Weer van de "bedevaart" - of als ge wilt "ontdekkingstocht" - bij de auto terug nemen we niet de weg die we gekomen zijn, de Prins Hendriklaan, maar de dreef in noordwestelijke richting. Dat is met de rug naar de kapel staand links. Deze dreef loopt parallel met de grens en praktisch tegen de grens aan. Akkerland begrenst haar aan de linkerkant en bos van "De Utrecht" aan de rechter. Daar waar het bos ophoudt en eveneens akker- of weiland begint, stappen we even uit om opnieuw te voet over de grens te wippen. Ongeveer op deze hoogte zien we een spichtig boompje uitsteken boven het roggeveld. In het roggeveld is een pad van een dertig meter lengte uitgespaard, dat met betonpalen en draad is afgeheind en aan het begin wordt afgesloten met een ijzeren hekje.

 

Drama van 1950

Nu zijt ge dicht bij de plaats van een drama uit 1950. Aan het eind van 't pad verrijst tussen het koren een door rozenstruiken omgeven zwart, ijzeren kruis, dat door het tamelijk bloedloos boompje maar weinig schaduw krijgt. Op een steen onder het kruis ontcijfert ge met enige moeite de woorden:

 

"Aandenken aan onze

teergeliefde echtgenoot,

vader, zoon en broeder

Jan Jozef Beyen,

alhier onschuldig neergeschoten

op 25 augustus 1950."

Zacht wuiven rondom het gedenkteken de graanhalmen op de wind. Hoog in de lucht hangt een leeuwerik te "bidden", een zomerzon stooft de velden... Er heersen een immense rust en vrede in dit "land aan de grens", dat ge tot op dit moment hebt beleefd als een idylle. In gedachten verdiept staart ge nu op het zwarte kruis om te ervaren, dat alles maar betrekkelijk is. Ook de vrede van een afgelegen grensgebied! "Horatius, er is méér tussen hemel en aarde dan waarover gij ooit in uw filosofie gedroomd hebt!" Er zijn drama's onder de mensen bij stille bossen en wijde akkers.

 

Uit eerste hand

Als door de hemel gezonden, opdat ge weten zoudt, nadert daar een Vlaamse boer op een fiets. "Of hij er méér van vertellen kan?" Dat kan hij! Op die fatale 25ste augustus van het jaar 1950, toen een nieuwe zomerdag opengebloeid was, bracht hij des morgens om 6 uur met zijn vader vee naar de weide. Twee Nederlandse marechaussees hielden hem staande en vroegen wat hij hier te zoeken had. Nou, dat was nogal eenvoudig. Op Belgisch gebied vee naar de weide brengen, waartoe hij alle recht had. "Toen keek ik om en zag een mens op het veld liggen, daar waar nu het kruis staat. Ik ging er heen. Het was Jan Beyen, een onschuldige jager, die ik goed kende. Beslist geen stroper. Ze hadden hem morsdood geschoten. Het moest kort geleden gebeurd zijn." Ja, nu herinneren wij ons het drama van Mierde, waar destijds de kranten over geschreven hebben, want er is veel om te doen geweest. In Nederland en België.

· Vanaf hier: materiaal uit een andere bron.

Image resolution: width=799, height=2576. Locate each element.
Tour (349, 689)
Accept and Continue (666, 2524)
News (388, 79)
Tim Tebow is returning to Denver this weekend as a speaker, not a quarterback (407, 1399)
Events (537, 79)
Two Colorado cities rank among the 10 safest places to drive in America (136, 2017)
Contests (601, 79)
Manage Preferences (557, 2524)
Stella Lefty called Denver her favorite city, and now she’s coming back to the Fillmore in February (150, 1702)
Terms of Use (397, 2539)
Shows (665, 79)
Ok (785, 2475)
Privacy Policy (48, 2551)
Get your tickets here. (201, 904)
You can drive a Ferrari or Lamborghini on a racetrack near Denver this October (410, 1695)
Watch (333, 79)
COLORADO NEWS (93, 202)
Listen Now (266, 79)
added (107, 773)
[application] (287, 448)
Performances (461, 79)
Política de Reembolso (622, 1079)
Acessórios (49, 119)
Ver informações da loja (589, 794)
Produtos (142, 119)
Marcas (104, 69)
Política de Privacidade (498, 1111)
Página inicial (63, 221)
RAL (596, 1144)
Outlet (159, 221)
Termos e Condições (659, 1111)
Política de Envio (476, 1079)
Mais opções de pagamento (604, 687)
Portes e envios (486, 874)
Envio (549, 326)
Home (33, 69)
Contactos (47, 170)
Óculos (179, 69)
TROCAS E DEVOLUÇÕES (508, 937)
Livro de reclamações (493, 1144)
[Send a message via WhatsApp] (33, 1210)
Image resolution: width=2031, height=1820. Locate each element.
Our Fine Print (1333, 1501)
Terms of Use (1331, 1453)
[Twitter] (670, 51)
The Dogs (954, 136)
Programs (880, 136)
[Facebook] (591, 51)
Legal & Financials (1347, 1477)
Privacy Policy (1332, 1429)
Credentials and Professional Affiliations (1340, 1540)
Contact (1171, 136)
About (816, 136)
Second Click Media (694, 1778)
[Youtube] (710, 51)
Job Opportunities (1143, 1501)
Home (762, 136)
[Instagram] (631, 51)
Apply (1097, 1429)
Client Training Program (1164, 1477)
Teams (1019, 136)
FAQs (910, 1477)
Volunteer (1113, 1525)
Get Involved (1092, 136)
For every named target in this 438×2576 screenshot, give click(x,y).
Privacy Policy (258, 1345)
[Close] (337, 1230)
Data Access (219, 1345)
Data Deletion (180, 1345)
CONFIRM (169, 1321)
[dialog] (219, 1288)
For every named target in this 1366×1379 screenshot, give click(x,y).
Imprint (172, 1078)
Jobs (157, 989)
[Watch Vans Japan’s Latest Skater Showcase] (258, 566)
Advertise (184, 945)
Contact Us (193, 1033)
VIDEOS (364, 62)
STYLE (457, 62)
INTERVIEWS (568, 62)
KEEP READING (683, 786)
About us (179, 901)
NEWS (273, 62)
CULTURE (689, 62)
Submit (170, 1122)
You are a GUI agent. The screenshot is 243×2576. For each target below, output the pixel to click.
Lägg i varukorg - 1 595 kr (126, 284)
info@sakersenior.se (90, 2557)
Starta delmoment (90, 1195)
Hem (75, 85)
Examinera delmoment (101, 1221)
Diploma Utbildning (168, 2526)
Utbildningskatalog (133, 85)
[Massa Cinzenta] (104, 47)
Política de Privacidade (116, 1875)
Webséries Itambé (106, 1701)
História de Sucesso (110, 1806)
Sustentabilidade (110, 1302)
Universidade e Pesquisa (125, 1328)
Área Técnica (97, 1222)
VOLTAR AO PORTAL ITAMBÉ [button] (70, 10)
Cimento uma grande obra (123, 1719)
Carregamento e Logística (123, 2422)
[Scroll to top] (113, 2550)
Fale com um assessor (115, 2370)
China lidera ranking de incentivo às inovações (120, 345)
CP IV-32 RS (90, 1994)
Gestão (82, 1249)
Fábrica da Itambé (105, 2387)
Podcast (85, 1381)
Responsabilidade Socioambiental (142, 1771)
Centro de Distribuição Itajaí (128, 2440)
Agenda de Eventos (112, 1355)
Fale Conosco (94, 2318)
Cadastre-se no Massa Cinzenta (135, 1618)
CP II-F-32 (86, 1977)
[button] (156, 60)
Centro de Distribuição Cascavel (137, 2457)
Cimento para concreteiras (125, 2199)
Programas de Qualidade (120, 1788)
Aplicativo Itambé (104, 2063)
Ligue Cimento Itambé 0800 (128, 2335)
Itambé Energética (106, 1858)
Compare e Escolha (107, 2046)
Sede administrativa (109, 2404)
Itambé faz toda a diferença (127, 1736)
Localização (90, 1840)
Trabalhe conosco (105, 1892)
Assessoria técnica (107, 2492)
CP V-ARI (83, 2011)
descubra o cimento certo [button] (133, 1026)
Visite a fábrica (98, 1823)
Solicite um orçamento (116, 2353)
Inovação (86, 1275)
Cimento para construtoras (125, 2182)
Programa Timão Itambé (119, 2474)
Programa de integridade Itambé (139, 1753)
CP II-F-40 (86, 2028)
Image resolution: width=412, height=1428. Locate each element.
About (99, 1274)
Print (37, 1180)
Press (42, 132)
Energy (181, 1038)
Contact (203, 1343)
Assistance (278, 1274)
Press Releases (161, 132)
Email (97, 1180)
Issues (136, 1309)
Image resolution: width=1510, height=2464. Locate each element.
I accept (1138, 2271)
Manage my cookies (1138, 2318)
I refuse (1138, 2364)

"Ik ben in Turnhout drie keer als getuige vóór geweest", aldus onze zegsman. "Jan Beyen was 25 jaar oud, getrouwd en had een kind van drie weken. Die zaak heeft de Nederlandse staat verspeeld en het heeft hem veel geld gekost. Een miljoen franken! 700.000 franken voor de weduwe en nog 300.000 voor het kind!" De Vlaamse boer houdt er naast deze feiten nog een enige opinie op na, die hij in Turnhout ook wel verteld zal hebben en die we nu maar voor de zijne laten.

Het jagen langs de grens wordt soms duur betaald. We hadden er toen nog geen idee van dat zich, kort na ons gesprek met de Vlaming, een soortgelijk drama zou herhalen aan de grens bij Valkenswaard, waarvan ook 'n vader met een kind van anderhalf jaar het slachtoffer zou worden...

 

Eerste wereldoorlog

Maar laten we onze verkenning vervolgen. De weg om de hoek van het bos nemend bereikt men ook weer de Prins Hendriklaan. Wie gedreven door zucht tot exploratie de grensweg naar het noordwesten vervolgt, zal links op Belgisch gebied een moeraspoel ontdekken en een door vele schoten doorboorde ijzeren grenspaal no. 203 vinden. Die kogelgaten dateren niet van de tweede maar van de eerste wereldoorlog. Hier maakt de grens een stompe hoek en loopt "linea recta" naar Tulden. Een oude stafkaart vermeldt in deze hoek het "Grondeloze meer", een naam die op de verbeelding werkt. Oude stafkaarten zijn altijd fascinerender dan nieuwe, omdat zij dingen vermelden, die eens waren maar niet meer zijn!... We hebben dat "Grondeloze meer" nog gekend als een uitgedroogd heiplasje met buntbegroeiing. Nu is het weiland, dat alle herinnering heeft weggevaagd.

Met de auto kan me nu, verder avonturend, in de Ravelse Eel terechtkomen. De fietser of bromfietser kan over 'n paar voet breed bospaadje met enige moeite langs het vermelde weiland naar het noordoosten scharrelen en als hij denkt, dat er helemaal geen weg meer zal zijn, bereikt hij, na enige acrobatische toeren, een dreef, die hem rechtstreeks naar Tulden voert, waarover wij hier reeds vroeger schreven. Er bestaat ook mogelijkheid naar links af te slaan. De eerste weg voert naar Weelde, de tweede naar Poppel.

 

Naamloos ven

Voor men de weg naar Weelde bereikt, passeert men een laag gelegen gebied met links van de weg, maar twee stappen over een sloot die de grens vormt, op Belgisch gebied een pracht van een langgerekt ven met een rijke vegetatie en waarop en waarboven veel kokmeeuwen hun vertier plegen te zoeken. We staan hier voor een ongerept stukje natuur, waar nauwelijks ooit iemand uit onze streek een voet zet. Men houde er rekening mee, dat een deel van het ven langs een dam is uitgegraven bij het opwerpen van die dam en dat de bodem daar verrassend en onverwacht in de diepte schiet. We herhalen dat men dit deel van de route, dus vanaf het zg. "Grondeloze meer" tot dit ven, niet per auto kan maken. In geen geval vanuit de door ons beschreven richting. Of 't vanaf de omgekeerde richting wel gaat, wordt overgelaten aan de ondernemingslust en het doorzettingsvermogen van de automobilist.

 

Per saldo is dit gebied alleen iets voor wie eens heerlijk wil vagebonderen in de vrije natuur. Voor hen schreven we dit verhaal op de eerste plaats, maar daarnaast ook om degenen, die "zo maar eens ergens naar toe willen gaan" een doel te geven en een kans tot herontdekking van schoonheid in gewone dingen, die als hoogste beloning vrede in het hart brengen. Misschien dat dit weinig bekende "land aan de grens" toch nog meevalt.